La escritura –y la publicación– de ‘El Gran Gatsby’ fue una revolución. Una bofetada de guante blanco a la alta sociedad estadounidense, hasta entonces protagonista de grandes romances palaciegos y no de una dura, visceral y putrefacta definición de la falsedad. La película de Luhrmann honra constantemente al texto original con palabras y frases de la novela impresas sobre la pantalla. El resultado es una suerte de novela gráfica esforzada en convertir las letras de Fitzgerald en imágenes modernas: la digitalización de un clásico.

‘El Gran Gatsby’ habla de cuando los botellones los hacían personas que se saludan con un «tanto gusto» mientras alzaban su bombín. Nick Carraway (Tobey Maguire) se emborracha de esa Nueva York del Wall Street, de las fiestas pomposas y de los ilustres apellidos que rotulan las portadas de la prensa. Su vecino, un tal Gatsby (Leonardo DiCaprio), convierte su mansión, cada fin de semana, en una discoteca improvisada en la que la alta sociedad neoyorkina se intoxica de glamour. Todo cambia cuando Daisy (Carey Mulligan) y Tom Buchanan (Joel Edgerton), íntimos amigos de Nick, asisten a una de las fiestas del misterioso Gatsby.

Ver el Nueva York de 1925 con una banda sonora liderada por Jay-Z produce un efecto insalvable. No pasa desapercibido. Un juego de opuestos que hipnotiza al espectador como si se tratara de una mente nublada ante un reality televisivo.

Por todo esto puedo afirmar que ‘El Gran Gatsby’ de Luhrman no me ha gustado. Porque de eso va esta crítica, esta película, la de Redfort y la de Fitzgerald: de aparentar. Un espejismo escondido tras un espectáculo de luces que es imposible no comparar con ‘Moulin Rouge’ (nunca sabremos qué inspiró a qué), excesivo en la primera mitad y pobre en la segunda. Acertados Maguire y Edgerton, y ajenos DiCaprio y Mullighan. El resto, el escenario, es igual que el recuerdo borroso de una borrachera impoluta: una resaca en la que los pequeños detalles se olvidan y los grandes se difuminan con el dolor de cabeza y el blanco del váter.

Conste que Luhrmann acierta: no tenía sentido una película de época -«no puedes repetir el pasado»-. Su visión es poderosa, transgresora y provocativa. Pero el conjunto, el cuadro completo, no funciona. Como una señorita de Avignon en mitad de un paisaje de Vermeer. O al revés.

Tarea
Reproduce el fragmento de la crítica que empieza en "Conste que Luhrmann" y termina en "O al revés.", cambiando "poderosa" por "audaz".

(Entradas del conjunto de datos)
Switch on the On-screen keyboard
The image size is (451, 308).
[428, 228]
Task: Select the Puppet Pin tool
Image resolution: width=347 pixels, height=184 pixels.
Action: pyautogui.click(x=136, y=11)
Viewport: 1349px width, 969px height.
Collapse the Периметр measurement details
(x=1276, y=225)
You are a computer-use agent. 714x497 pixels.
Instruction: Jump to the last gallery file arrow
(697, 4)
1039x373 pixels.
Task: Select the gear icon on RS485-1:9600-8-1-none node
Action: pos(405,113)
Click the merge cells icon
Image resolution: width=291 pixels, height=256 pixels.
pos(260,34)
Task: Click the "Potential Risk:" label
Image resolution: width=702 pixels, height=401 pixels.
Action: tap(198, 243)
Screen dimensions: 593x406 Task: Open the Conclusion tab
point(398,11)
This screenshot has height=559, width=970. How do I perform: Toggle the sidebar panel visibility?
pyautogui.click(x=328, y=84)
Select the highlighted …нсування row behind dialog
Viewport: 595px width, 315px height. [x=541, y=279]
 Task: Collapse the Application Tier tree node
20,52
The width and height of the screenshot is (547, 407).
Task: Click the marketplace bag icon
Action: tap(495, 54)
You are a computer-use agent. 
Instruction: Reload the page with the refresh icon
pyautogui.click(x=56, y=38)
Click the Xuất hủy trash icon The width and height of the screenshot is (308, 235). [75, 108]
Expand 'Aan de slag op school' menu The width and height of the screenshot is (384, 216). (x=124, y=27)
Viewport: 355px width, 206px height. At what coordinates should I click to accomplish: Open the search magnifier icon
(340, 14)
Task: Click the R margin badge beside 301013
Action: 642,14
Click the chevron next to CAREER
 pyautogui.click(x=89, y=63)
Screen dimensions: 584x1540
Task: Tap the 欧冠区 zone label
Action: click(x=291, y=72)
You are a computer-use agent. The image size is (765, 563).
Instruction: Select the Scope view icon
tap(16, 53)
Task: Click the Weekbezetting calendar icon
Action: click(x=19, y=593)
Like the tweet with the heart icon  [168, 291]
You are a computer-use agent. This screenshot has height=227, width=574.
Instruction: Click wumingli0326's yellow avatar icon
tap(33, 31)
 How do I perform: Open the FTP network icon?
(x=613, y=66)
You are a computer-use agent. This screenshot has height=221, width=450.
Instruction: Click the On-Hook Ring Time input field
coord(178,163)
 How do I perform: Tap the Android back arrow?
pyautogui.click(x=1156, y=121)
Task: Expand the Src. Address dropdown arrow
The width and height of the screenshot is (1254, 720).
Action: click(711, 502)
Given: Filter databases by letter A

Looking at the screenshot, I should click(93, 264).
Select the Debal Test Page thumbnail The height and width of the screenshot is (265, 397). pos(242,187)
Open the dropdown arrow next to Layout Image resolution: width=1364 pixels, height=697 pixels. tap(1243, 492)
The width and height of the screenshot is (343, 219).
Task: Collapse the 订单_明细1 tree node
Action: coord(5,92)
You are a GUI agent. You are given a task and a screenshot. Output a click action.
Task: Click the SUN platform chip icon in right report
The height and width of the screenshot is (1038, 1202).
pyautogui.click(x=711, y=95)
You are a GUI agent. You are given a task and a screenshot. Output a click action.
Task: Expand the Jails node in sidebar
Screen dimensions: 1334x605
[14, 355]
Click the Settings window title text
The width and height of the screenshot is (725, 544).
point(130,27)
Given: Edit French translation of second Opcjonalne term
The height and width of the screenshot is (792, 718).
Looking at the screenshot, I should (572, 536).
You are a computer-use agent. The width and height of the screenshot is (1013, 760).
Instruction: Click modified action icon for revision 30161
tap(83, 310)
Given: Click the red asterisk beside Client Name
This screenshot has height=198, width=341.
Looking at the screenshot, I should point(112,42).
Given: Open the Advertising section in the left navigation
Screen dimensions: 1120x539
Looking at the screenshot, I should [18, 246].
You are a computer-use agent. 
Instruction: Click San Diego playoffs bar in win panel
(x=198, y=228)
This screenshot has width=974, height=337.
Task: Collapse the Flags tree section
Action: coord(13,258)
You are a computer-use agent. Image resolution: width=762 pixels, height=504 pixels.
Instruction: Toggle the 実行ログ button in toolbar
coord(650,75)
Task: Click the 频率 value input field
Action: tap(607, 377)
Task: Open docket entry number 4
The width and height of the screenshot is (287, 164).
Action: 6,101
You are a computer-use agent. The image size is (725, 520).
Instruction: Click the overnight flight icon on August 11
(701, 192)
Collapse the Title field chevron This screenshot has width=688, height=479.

Solución
Conste que Luhrmann acierta: no tenía sentido una película de época -«no puedes repetir el pasado»-. Su visión es audaz, transgresora y provocativa. Pero el conjunto, el cuadro completo, no funciona. Como una señorita de Avignon en mitad de un paisaje de Vermeer. O al revés.